### TASK PROMPT
Rewrite the listing part that opens with the line containing "Viewport: 920px width, 460px" and closes with the line containing "Click the IPG7236 asset link", replacing "column header" with "column heading" and keeping everything else unchanged. Omit the pictures from your output.

### INFORMATION PROVIDED
_ _ _

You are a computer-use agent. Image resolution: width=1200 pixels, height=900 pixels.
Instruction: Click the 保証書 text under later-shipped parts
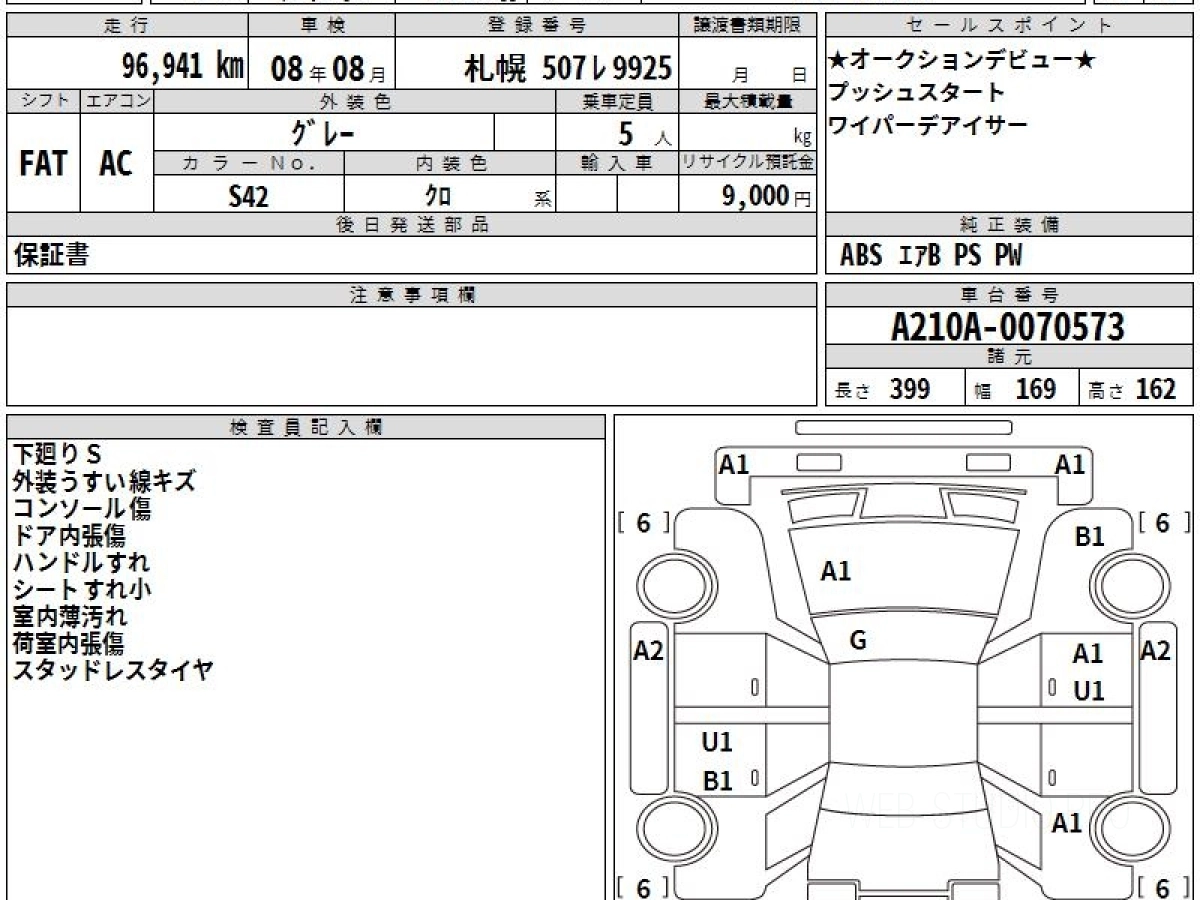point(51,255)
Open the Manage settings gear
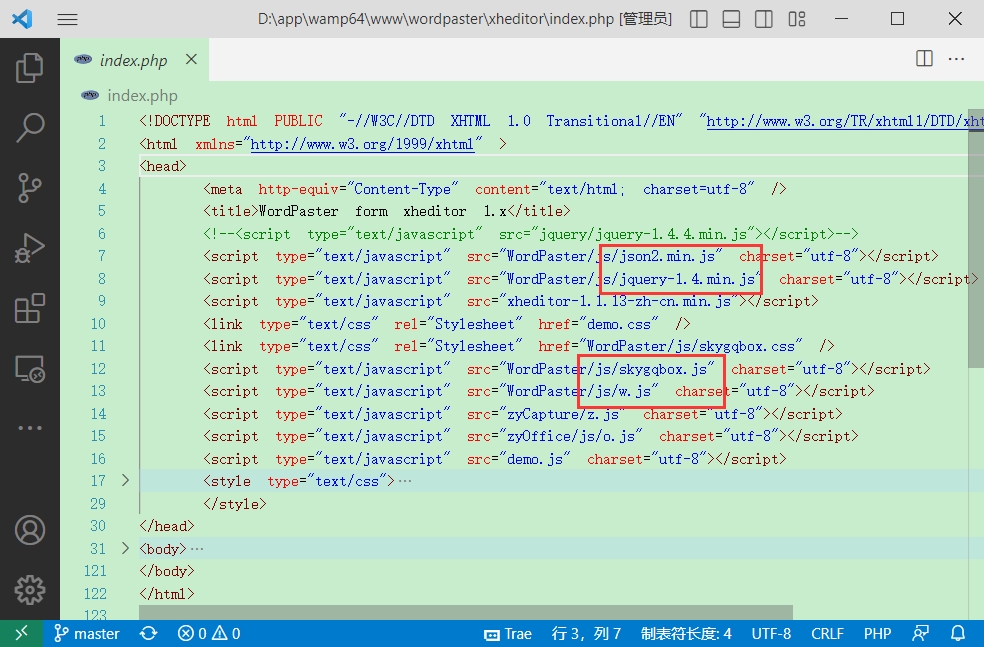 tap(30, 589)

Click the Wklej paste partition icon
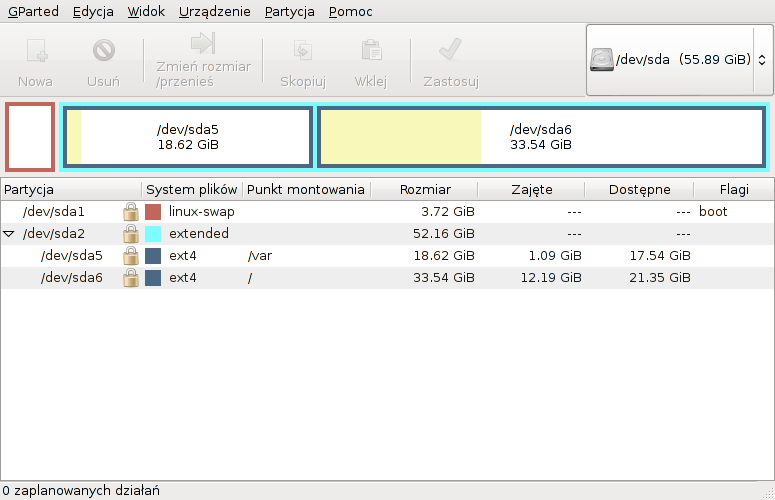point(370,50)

_ _ _

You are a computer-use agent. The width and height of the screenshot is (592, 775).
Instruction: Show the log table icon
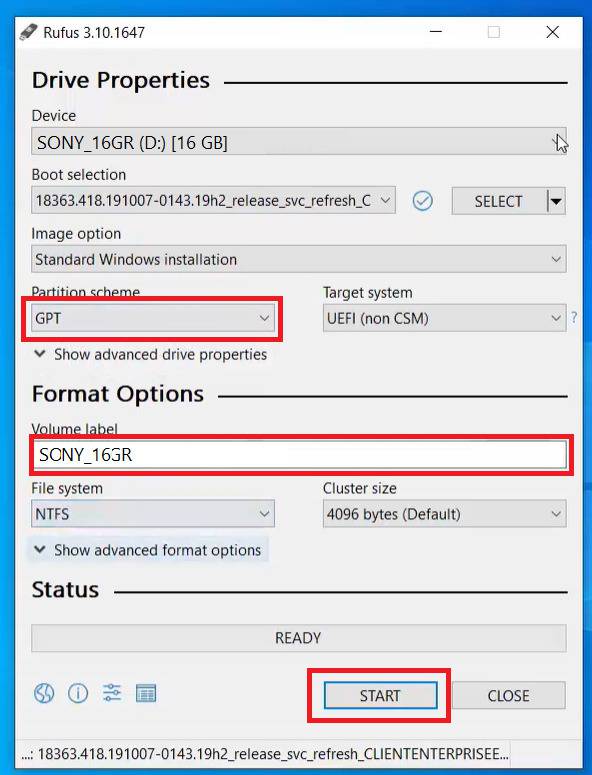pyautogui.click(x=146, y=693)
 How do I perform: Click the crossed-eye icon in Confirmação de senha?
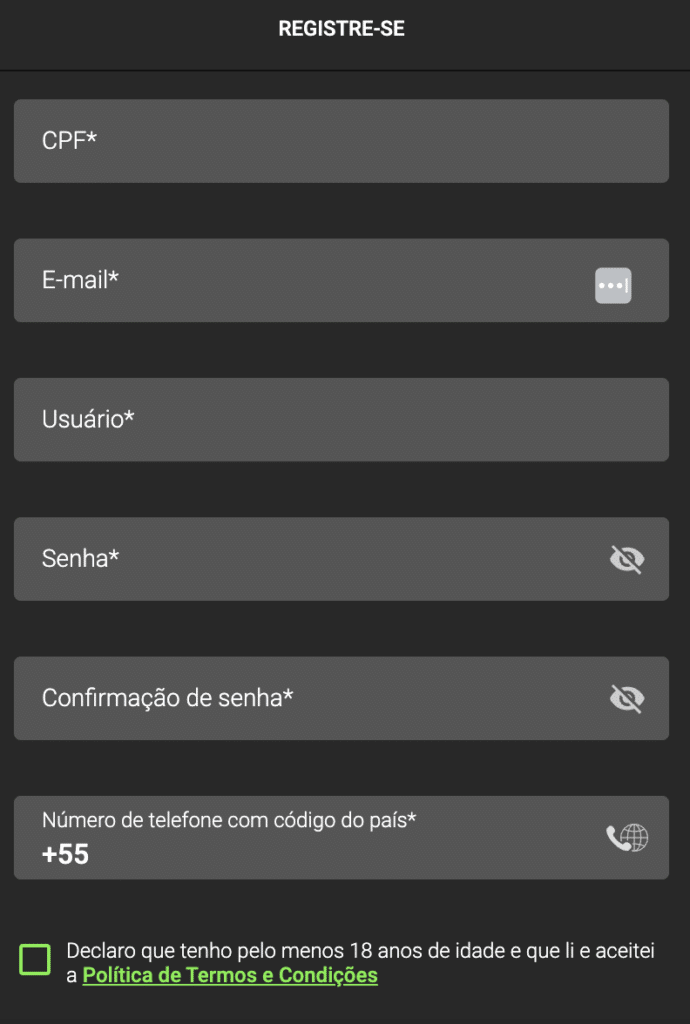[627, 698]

_ _ _

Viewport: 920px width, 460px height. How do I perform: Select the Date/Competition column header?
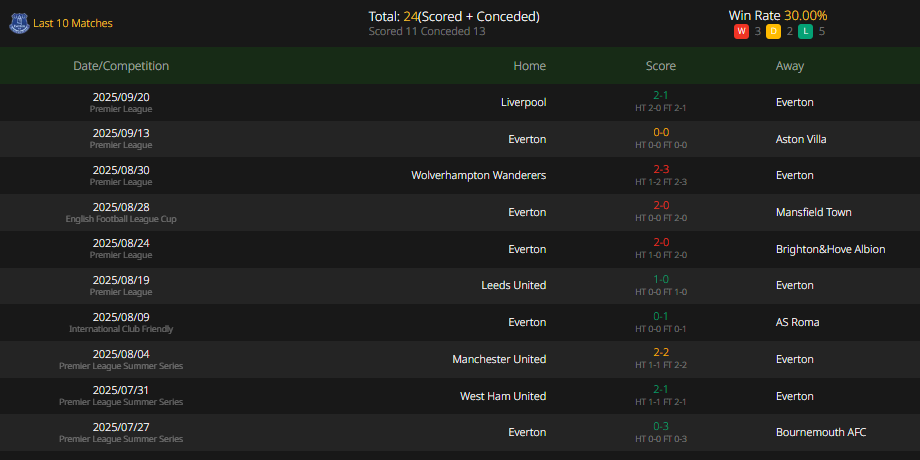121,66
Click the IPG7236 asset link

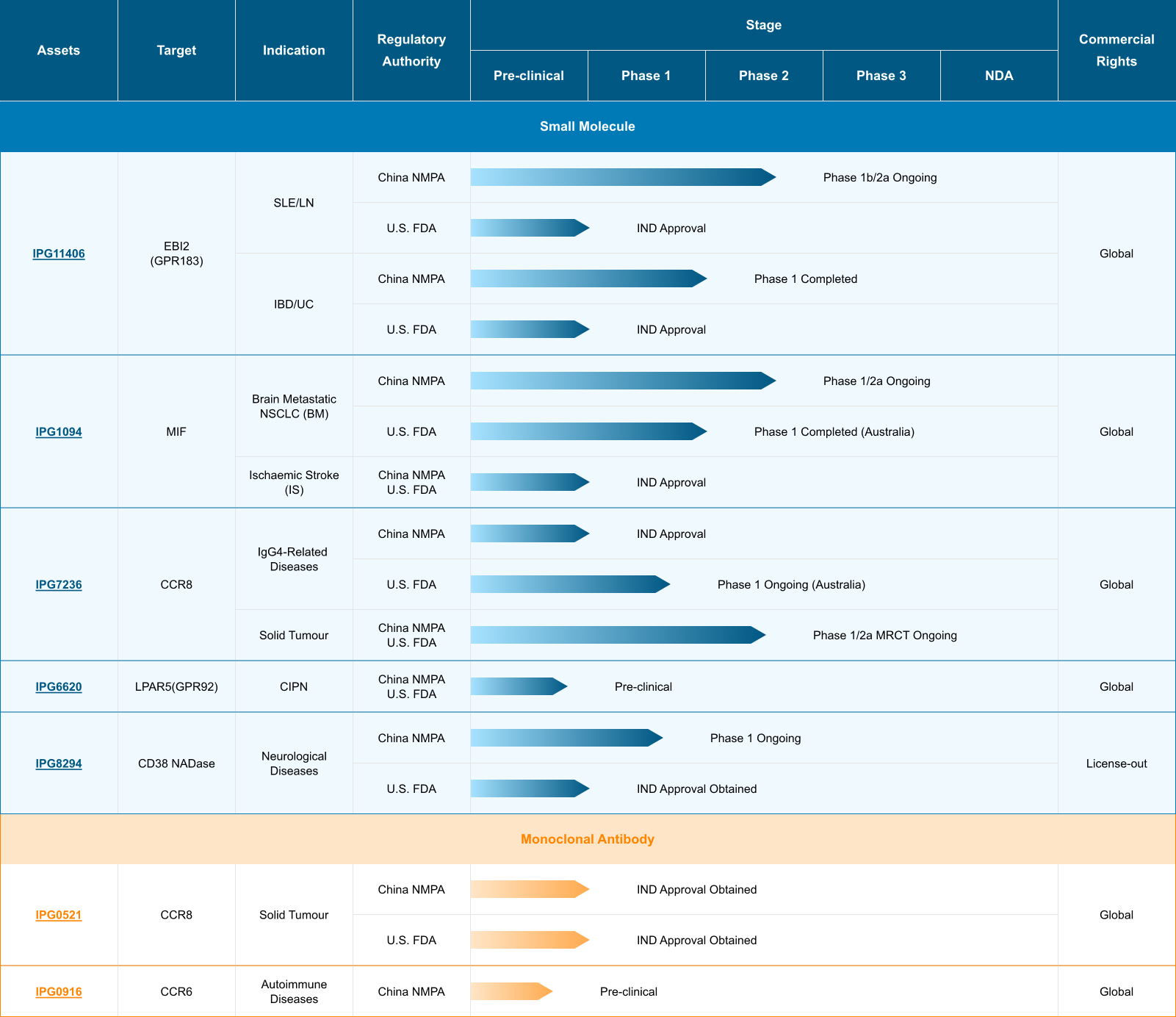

_ _ _

### WORKED ANSWER
Viewport: 920px width, 460px height. How do I perform: Select the Date/Competition column heading?
121,66
Click the IPG7236 asset link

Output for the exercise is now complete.